The Diary of a Teenage Girl” – Written and Directed by Marielle Heller 

Minnie Goetze (Bel Powley) is a character we’ve needed — an artistic, rebellious, smart, sensitive and thoughtful teenage girl who is also unapologetically horny. Powley is a delight to behold, beautifully showcasing the nuances of Minnie’s relationship with her mother’s boyfriend as their interactions totter between sexual liberation and sexual exploitation.

“Inside Out” – Co-Written by Meg LeFauve 

Everyone has an inner world, and all too often children are treated as though theirs either don’t matter or don’t exist. That’s why this intimate look into an 11-year-old girl’s interior life — and a movie that treats kids as the complicated beings that they are — is so refreshing. “Inside Out” made us laugh and cry, and as director and co-writer Peter Docter told Women and Hollywood, the experience is universal. “When I’ve seen people leaving the theater, there are more men in tears than women,” he said. “For whatever reason, it hits fathers hard.” More evidence (even if it’s anecdotal) that girl- and women-centric movies don’t just appeal to female viewers. 

Clouds of Sils Maria

This complex, sexy look at aging and power dynamics in the film industry impressed us, particularly Kristen Stewart’s depiction of a boundary-pushing personal assistant to an actress whose star is fading (played by Juliette Binoche). Stewart won France’s Caesar Award for her performance, making her the first American actress to do so. The drama’s cynical take on the business and young Hollywood (embodied by an up-and-comer played by Chloe Grace Mortez), as well as the powerful sexual tension and chemistry between Stewart and Binoche, left us wanting to spend more time with these characters. 
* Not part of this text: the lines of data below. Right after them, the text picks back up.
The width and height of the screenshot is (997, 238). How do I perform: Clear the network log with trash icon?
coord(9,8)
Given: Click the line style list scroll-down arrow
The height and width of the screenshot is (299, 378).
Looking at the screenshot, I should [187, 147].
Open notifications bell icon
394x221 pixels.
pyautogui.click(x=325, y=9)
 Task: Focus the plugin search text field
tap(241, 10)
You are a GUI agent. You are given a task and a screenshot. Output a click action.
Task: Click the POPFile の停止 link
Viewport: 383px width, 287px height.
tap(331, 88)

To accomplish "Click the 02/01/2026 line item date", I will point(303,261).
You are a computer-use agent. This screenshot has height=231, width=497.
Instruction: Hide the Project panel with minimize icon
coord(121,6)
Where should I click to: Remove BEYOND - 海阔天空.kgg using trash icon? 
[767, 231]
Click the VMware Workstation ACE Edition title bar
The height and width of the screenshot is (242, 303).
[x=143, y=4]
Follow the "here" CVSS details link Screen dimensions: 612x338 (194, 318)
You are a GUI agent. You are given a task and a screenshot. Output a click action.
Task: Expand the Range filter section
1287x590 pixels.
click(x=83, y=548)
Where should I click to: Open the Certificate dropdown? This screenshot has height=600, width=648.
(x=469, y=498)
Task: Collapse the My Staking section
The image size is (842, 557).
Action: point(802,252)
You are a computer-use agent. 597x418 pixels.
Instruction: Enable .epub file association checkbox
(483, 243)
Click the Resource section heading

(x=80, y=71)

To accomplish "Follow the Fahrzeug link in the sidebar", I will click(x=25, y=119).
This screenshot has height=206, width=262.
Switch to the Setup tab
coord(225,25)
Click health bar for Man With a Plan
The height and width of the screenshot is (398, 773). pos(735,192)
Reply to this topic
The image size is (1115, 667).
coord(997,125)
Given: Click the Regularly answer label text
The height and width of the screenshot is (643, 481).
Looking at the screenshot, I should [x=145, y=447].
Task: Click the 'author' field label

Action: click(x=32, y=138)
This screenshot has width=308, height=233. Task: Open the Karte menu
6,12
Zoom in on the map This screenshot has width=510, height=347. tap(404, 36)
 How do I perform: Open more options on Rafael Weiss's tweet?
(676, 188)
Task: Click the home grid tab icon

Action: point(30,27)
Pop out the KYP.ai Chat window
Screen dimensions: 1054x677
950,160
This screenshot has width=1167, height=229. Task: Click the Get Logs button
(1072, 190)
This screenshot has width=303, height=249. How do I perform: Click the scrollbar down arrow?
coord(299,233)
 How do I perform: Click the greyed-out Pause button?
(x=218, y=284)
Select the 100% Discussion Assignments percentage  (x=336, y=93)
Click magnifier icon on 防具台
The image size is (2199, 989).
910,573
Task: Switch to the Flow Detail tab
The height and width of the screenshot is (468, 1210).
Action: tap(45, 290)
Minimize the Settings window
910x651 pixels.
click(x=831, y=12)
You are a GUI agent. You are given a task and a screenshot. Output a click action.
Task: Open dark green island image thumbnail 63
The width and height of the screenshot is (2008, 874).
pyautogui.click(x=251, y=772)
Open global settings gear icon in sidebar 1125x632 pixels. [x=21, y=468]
“The Second Mother” – Written and Directed by Anna Muylaert
Brazil’s submission for the Oscars’ Foreign Language Film category is a sensitive and incisive exploration of how class divides can and can’t be overcome through the lens of one deeply troubled mother-daughter relationship. Two decades in the making, writer-director Anna Muylaert’s much-feted drama stars Regina Casé as the live-in servant to a wealthy, dysfunctional family whose complacency with her lot in life is challenged by her ambitious and estranged college-bound daughter (Camila Mardila). As accessible as it is thoughtful and emotionally layered, “The Second Mother” will resonate with a much broader audience than its August arthouse release might suggest. 

Girlhood” – Written and Directed by Celine Sciamma

You’ll never hear Rihanna’s “Diamonds” the same way again after watching “Girlhood,” French writer-director Celine Sciamma’s indelible coming-of-age portrait of a black Parisian teen with few prospects for the future. Desperate for a refuge from her repressively sexist family and her callously indifferent school, Marieme (played with Karidja Touré with warmth and grace) finds that and so much more in her newfound friendship with a group of tough but similarly vulnerable girls. “Girlhood” is above all a celebration of female friendship, but the film is never so naive to mistake solidarity for institutional support. Marieme’s journey of self-discovery with and without her friends is remarkably poignant for both the distance she has to travel and how far she comes.

Honorable Mentions: “Brooklyn,” “Grandma,” “Amy,” “What Happened, Miss Simone?” and “Suffragette.”